Strain Partitioning Across the Eastern California Shear Zone
Relative motion between the Pacific and North America plates at the latitude of central
California is ~50 mm/yr [DeMets and Dixon, 1999]. Approximately 12 mm/yr is accommodated in a
complex system of primarily northwest trending dextral strike-slip faults known as the Eastern
California Shear Zone (ECSZ) [Sauber et al., 1986; Minster and Jordan, 1987; Dokka and Travis, 1990,
1990; Oldow et al., 1994; Sauber, 1994; Dixon et al., 1995; Reheis and Dixon, 1996; Bennett et al.,
1998; Thatcher et al., 1999; Bennett et al., 2003]. This talk focuses on the Owens Valley (OV),
Panamint Valley (PV) and Death Valley (DV)-Furnace Creek (FC) faults in the region north of the
Garlock fault and south of the Mina Deflection.
Geologic and geodetic rates and recurrence intervals for each of these faults differ significantly.
One explanation is that geodetically determined fault properties are calculated using models. If the
geodetic model does not take into consideration all parameters affecting the strain, the interpretation of
the model may be biased. Traditional models of strike-slip faults do not account for laterally varying
material properties or geometries. In the case of the ECSZ, surface fault traces show that these faults are
not parallel to one another and thus may affect strain partitioning.
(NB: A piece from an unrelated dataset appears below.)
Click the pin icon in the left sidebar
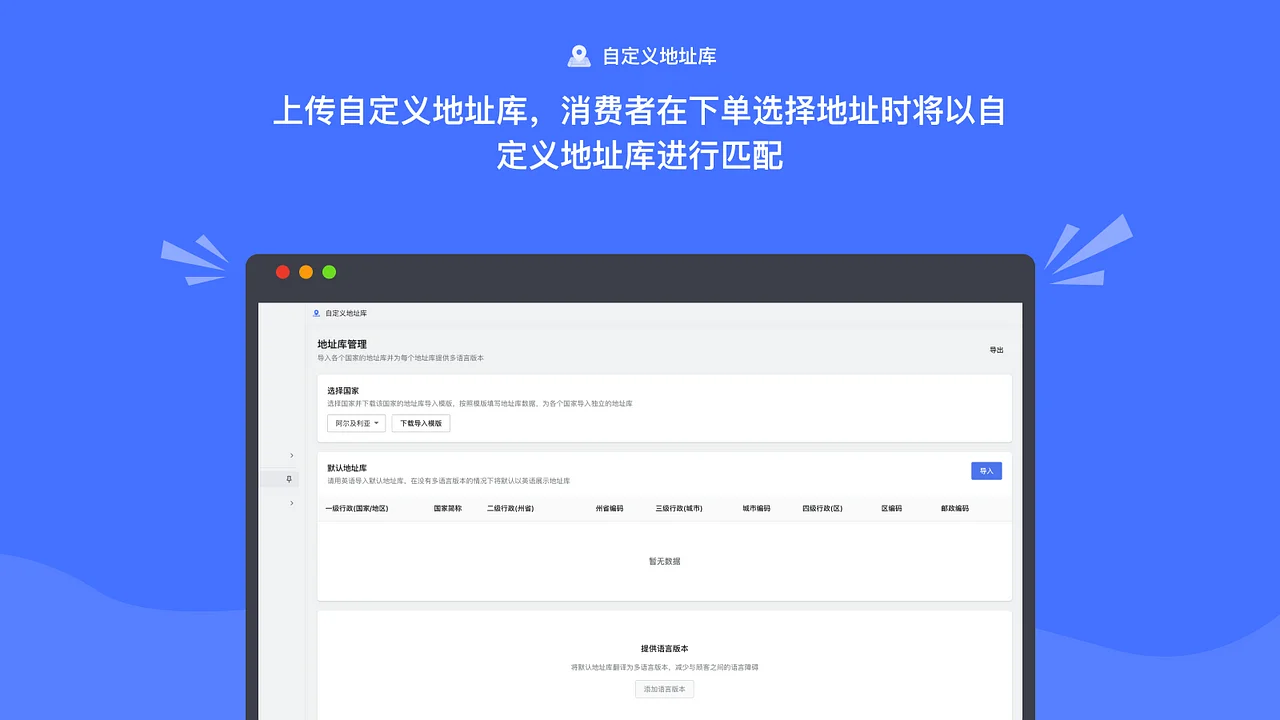Screen dimensions: 1280x720 click(x=290, y=478)
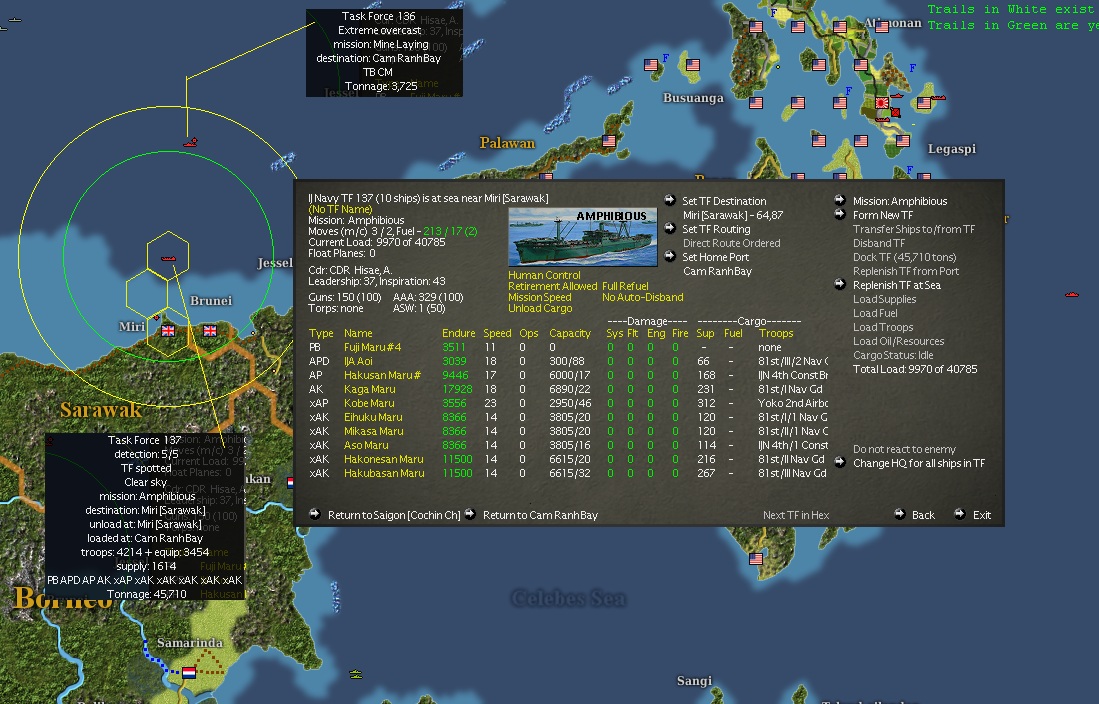Click the Japanese flag base near Legaspi
The width and height of the screenshot is (1099, 704).
coord(883,103)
Also, anomalously high heat flow may
indicate either a thinned brittle upper crust and/or lower viscosities, causing variations in material
properties. Partitioning of strain between these faults is important because of their location to Yucca
Mountain, a proposed nuclear waste repository east of the DV fault. As a preliminary analysis, I will
present two transects of GPS data across the ECSZ in combination with 2D finite element models.